Designers must trade off dynamic range, speed, and responsivity. High speed and low illumination increase noise and reduce dynamic range. If dynamic range permits, demanding imaging detail can be achieved by increasing illumination to compensate for lower responsivity. The sensor's physical attributes will inevitably balance these three factors.
Resolution and pixel pitch
Beyond the three core factors, resolution and pixel pitch also affect image quality and interact with dynamic range, speed, and responsivity. Resolution refers to the number of pixels forming an image and reflects sensor size and pixel pitch. Required sensor resolution depends on field of view, working distance, sensor size, pixel pitch, and the spatial detail the system must capture. Higher resolution requires faster clocking to achieve the same frame rate, so resolution strongly impacts speed.
Pixel pitch defines the size of each pixel area and, together with sensor size, determines resolution. With limited sensor sizes, smaller pixel pitch yields higher resolution. Pixel pitch affects responsivity: smaller pixels collect fewer photons because each pixel has a smaller active area.
System-level matching
All sensor characteristics must be considered alongside other camera components.
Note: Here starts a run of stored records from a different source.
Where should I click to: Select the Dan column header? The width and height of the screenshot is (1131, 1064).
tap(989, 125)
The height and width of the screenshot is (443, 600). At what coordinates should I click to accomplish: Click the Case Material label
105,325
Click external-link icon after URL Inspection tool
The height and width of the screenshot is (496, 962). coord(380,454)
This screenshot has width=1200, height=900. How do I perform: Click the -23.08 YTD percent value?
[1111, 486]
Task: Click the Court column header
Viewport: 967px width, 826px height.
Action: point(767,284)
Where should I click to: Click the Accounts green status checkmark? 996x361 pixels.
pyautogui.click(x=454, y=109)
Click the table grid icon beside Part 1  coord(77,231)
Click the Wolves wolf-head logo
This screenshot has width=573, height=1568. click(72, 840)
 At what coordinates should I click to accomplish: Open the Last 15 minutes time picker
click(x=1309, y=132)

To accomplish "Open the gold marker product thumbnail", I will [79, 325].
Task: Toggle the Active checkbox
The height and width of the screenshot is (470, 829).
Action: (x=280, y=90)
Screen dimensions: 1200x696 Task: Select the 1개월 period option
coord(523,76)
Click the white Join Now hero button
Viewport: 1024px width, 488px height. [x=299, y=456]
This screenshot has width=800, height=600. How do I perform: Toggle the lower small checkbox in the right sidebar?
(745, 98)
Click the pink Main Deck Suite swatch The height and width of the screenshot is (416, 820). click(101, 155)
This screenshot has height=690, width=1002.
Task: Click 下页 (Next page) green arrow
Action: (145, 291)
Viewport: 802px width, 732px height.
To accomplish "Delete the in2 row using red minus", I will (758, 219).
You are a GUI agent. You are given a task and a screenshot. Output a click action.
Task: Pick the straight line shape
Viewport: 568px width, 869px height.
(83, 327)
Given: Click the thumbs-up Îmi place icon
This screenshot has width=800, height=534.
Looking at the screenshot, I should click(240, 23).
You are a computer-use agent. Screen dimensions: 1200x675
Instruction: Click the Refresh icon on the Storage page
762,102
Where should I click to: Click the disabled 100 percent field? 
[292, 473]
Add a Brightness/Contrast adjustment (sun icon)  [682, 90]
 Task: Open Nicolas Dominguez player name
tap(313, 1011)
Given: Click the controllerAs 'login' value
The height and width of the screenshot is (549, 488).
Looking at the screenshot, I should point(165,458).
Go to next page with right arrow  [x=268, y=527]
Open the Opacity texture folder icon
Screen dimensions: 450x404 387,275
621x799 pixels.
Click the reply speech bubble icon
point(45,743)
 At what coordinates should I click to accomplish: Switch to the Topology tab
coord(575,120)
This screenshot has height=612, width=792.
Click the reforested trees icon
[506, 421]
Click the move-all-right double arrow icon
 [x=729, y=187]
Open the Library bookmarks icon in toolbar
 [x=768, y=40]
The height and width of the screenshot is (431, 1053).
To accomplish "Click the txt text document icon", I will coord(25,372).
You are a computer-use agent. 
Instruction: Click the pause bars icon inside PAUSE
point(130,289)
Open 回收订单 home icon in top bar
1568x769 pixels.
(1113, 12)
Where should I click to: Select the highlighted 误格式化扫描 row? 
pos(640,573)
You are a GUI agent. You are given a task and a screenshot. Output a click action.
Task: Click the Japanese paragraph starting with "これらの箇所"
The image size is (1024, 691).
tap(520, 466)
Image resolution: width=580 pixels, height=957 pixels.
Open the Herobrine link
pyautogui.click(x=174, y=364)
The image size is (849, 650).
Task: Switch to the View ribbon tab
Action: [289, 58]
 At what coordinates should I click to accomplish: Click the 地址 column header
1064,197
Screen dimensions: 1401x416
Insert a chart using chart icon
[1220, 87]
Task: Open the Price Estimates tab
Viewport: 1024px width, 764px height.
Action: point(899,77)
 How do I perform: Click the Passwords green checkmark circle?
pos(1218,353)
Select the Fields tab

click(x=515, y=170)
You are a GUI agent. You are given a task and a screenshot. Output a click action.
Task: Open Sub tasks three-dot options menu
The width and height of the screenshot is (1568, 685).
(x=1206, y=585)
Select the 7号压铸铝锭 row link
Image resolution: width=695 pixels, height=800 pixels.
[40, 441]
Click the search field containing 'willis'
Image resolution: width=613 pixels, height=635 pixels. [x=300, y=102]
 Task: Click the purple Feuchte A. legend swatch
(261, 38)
Lens resolution is measured by modulation transfer function (MTF) and must match the sensor's pixel pitch to achieve optimal imaging. For example, a lens with a 5-micrometer MTF mounted on a sensor with 3-micrometer pixel pitch will not resolve fine black-and-white line patterns; the patterns may appear as shades of gray. When selecting a sensor, ensure other system components are matched to the sensor's capabilities.
Conclusion
The most important task is to fully understand application requirements for dynamic range, speed, and responsivity. Those requirements determine acceptable performance ranges and ultimately define the needs for other system components.